Text to read =
════════════════════

Since then, we've continued working closely with our customers and suppliers to catch up on various business processes, including purchase orders, invoicing, and payments that were temporarily delayed during the disruption period. We've also been focused on restoring our remaining value-adding tools and systems, including our customized reporting and insights. We recognize this has created challenges for our customers and suppliers, and we appreciate everyone's patience as we work to fully restore these capabilities. To summarize, as of this week, our commercial operating capacity has been restored to normalized levels. Average outbound fill rates, on-time deliveries, and units shipped are at or close to pre-incident levels, with some variation across distribution centers. We expect continued improvement as we complete our recovery in the coming weeks.

On behalf of UNFI's entire senior leadership team, I want to extend my deepest gratitude to all the associates who've served our partners with purpose and wholeheartedly led with our core values over the past month. I believe the solution-oriented teamwork our associates demonstrated during this disruption will serve to strengthen our culture, our customer relationships, and our operational effectiveness over the long term. Looking ahead, we remain focused on adding value for our customers and suppliers while becoming a more efficient and effective partner. With a proven multi-year strategy and the momentum we've generated through the third quarter of our fiscal 2025, we are confident in our trajectory. We believe the incident's operational impact, while meaningful, will be largely isolated to Q4 of fiscal 2025, and that our underlying momentum will continue as we enter fiscal 2026.

With our updated outlook, which Matteo will detail, we remain on track to achieve our multi-year financial targets at an accelerated pace compared to the initial targets we communicated in October 2024. This includes our expectation that we'll reduce net leverage to nearly 2.5 x by the end of fiscal 2026, which is a year earlier than we previously expected. I'm now going to turn the call over to Matteo to walk through our fiscal 2025 outlook and address some key points embedded in the outlook. Matteo?

Matteo Tarditi
President and CFO, UNFI

Thanks, Sandy. Let me also thank everyone for joining us for today's out-of-cycle call. First, I want to join Sandy in thanking all of our associates, customers, and suppliers for the incredible perseverance and problem-solving we've seen over the past month. We're able to share an updated outlook because of the hard work and partnership they showed in making sure we could continue to operate our business. Now, let me walk you through our updated outlook and provide more information on the fourth quarter impact we expect to see. Please turn to slide eight. Broadly speaking, we're modestly increasing our outlook for full year net sales, while modestly lowering the range and midpoint for adjusted EBITDA and adjusted EPS. Our full year capital spending outlook has decreased, partially due to resource reallocation over the past month.

════════════════════

Dataset section =
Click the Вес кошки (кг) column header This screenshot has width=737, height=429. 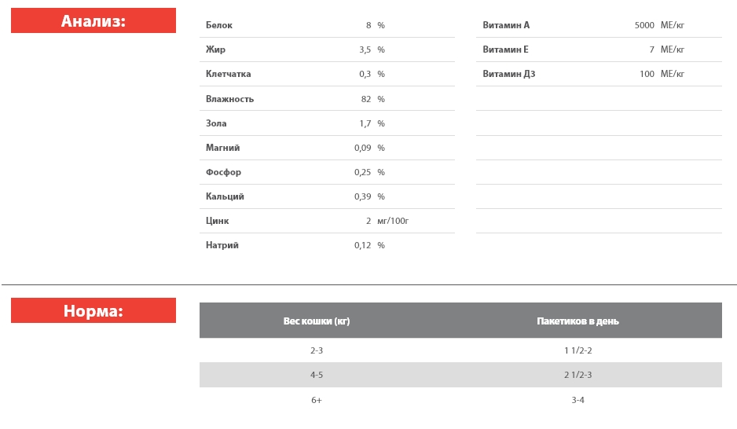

════════════════════

Written request A =
Answer these about the UNFI call excerpt:
(i) What net leverage does UNFI expect to reach by the end of fiscal 2026?
(ii) Which quarter is the incident's operational impact expected to be largely isolated to?
(iii) Which slide does Matteo Tarditi ask listeners to turn to?
Written request B =
Pick up the UNFI call excerpt after its final sentence and keep writing in the same speaker's voice.

Written response A =
(i) Nearly 2.5x.
(ii) Q4 of fiscal 2025.
(iii) Slide eight.

Written response B =
Our outlook for free cash flow has increased from at least $150 million to approximately $200 million. Starting with sales, our updated outlook for net sales has increased 0.6% at the midpoint to a range of $31.6 billion- $31.8 billion, which is about 4.3% higher than fiscal 2024 when adjusting for the extra week last year. This increase reflects the benefit of our underlying momentum and the execution of our strategy, which is offset by the expected negative impact of approximately $350 million- $400 million in lost sales in the fourth quarter from the cyber incident. Our updated full year adjusted EBITDA outlook range is $535 million- $565 million, with a midpoint of $550 million, which includes a $40 million- $50 million expected impact from the cyber incident. Notably, this represents over 8% growth versus fiscal 2024 when adjusting for the extra week last year.

Our capital spending outlook has declined $50 million- $250 million. This is partly the result of reallocating resources to manage the business through the incident, as well as our year-to-date spending level. Our updated outlook for the full year free cash flow is around $200 million, up from at least $150 million previously. This reflects our performance through the first three quarters and our outlook for the balance of the year, including the reduction in capital spending and the pre-tax cyber-related losses of $65 million- $75 million that we will detail on the next slide. If you turn to slide nine, the expected impact to adjusted EBITDA includes the impact of lost revenues.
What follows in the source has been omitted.